When I say aggressive behaviour I mean loud barking, pulling towards the person (I do not know english word - my dictionary says "jerking"  - he violently want to get to the strangers). When he is too deep in that "state of ming", he seems like piranha. That happens when we come across someone on stairway for example. When he is in his crate and the guest come, he is the same. Barking and bumping in to crate's sides towards guest. When he is off leash or out of the crate, he barks and sniffs person. It is OK till person does not make any noise or look him in the eyes and speak to him. Then he starts to bark again and even jump. He also do small nagging bites (It does not seems like serious bite, but just warning "I don't like you, go away, you annoy me!!". 

If I say "NO", "STOP", he does not listen. When we are outside on walks (on leash) he can ignore passersby - we also reward him.


----------



## lonestar (Jun 2, 2013)

Zennie, may I ask what country/culture you are in?

I'm still concerned and confused by your use of the term "Aggressive". Pulling towards a stranger in and of itself isnt aggressive. Dogs will naturally do that, and Vizslas especially given their friendly and out going nature. There are training techniques to address that, but they are different than a clear aggressive lunge, teeth out and ready to bite.


----------



## Zennie (Jun 7, 2013)

I'm from Central Europe. 

It is not only pulling towards stranges, it looks like this:
http://www.youtube.com/watch?v=fF7ihJUsVHE 
http://www.youtube.com/watch?v=Tmi9-aHQtLM
or/and
http://www.youtube.com/watch?v=qAzqauy_6oY 

In crate he is even more driven and aggressive.


----------



## adrino (Mar 31, 2012)

I'm no expert but I just watched those videos and the exception of the last one they are not aggressive IMO. The two vizslas are not aggressive at all.

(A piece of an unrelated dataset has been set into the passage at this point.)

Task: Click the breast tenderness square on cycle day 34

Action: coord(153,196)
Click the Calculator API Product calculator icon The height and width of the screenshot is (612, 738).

The one behind the fence is just not happy of someone approaching to its territory and since its behind a fence it cannot freely meet with the person on the other side. All it does it barks amd it's rather unsure than aggressive. The one at the door... Again it's not even snarling, the way the owner holds the dog just reinforces the dog to carry on barking and the tension on the collar doesn't help. 
About the small dog... I don't know who holds that leash but its an idiot! How many times does he yanks that dog??? I'm not surprised he can't snap the dog out of that state, he just totally escalated it. 
I would ignore any of these videos and observe my own dog instead and learn and understand its behaviour. Watch for signs and try to stop it happening before it even happens. 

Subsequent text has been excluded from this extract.